Production ML, as a field, has matured. It’s increasingly common for companies to have at least one model in production. As more teams deploy models, the conversation around tooling has shifted from “What gets the job done?” to “What does it take to deploy a model at production scale?”
This project is a boilerplate codebase to train / serve / publish
Pytorch Model using AWS Sagemaker.
We aim at simplifying MLOps worflow by providing a template for production ready development, allowing ML engineer to focus uniquely on their models and datasets.
We rely on Hydra for elegantly configuring our application and Pytorch Lightning, a lightweight PyTorch wrapper for ML researchers to scale their experiments with less boilerplate.
This project implements a 1-layer MLP on iris dataset as a baby demo.
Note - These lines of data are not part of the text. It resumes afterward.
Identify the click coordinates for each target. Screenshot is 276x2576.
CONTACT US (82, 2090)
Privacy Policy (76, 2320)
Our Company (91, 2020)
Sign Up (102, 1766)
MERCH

sh build_local_env.sh 3.7.8 # It will create a local env to ease local dev
sh build_and_push.sh {IMAGE_NAME} {MODEL} {DATASET}
# It will build the folder container and push the image to AWS Elastic Container Registry (ECR)
## Training
Used to make quick dev.
source .venv/bin/activate
python src/train model={MODEL} dataset={DATASET}
or within docker image
Used to make sure the docker image is correcly working
sh local_test/train_local.sh ${IMAGE_NAME} ${ARGS_1} ${ARGS_2} ${ARGS_3} ...
## Local Serving
Terminal 1
In:
sh build_and_push.sh {IMAGE_NAME} {MODEL} {DATASET}.
cd local_test
sh serve_local.sh {IMAGE_NAME}
Out:
Starting the inference server with 4 workers.
[2020-08-19 11:41:31 +0000] [9] [INFO] Starting gunicorn 20.0.4
[2020-08-19 11:41:31 +0000] [9] [INFO] Listening at: unix:/tmp/gunicorn.sock (9)
[2020-08-19 11:41:31 +0000] [9] [INFO] Using worker: gevent
[2020-08-19 11:41:31 +0000] [13] [INFO] Booting worker with pid: 13
[2020-08-19 11:41:31 +0000] [14] [INFO] Booting worker with pid: 14
[2020-08-19 11:41:31 +0000] [15] [INFO] Booting worker with pid: 15
[2020-08-19 11:41:31 +0000] [16] [INFO] Booting worker with pid: 16
Terminal 2
In:
cd local_test
sh predict.sh {SAMPLE_DATA} # Currently support only 'text/csv'
Train on AWS: Run workflow.ipynb notebook
jupyter lab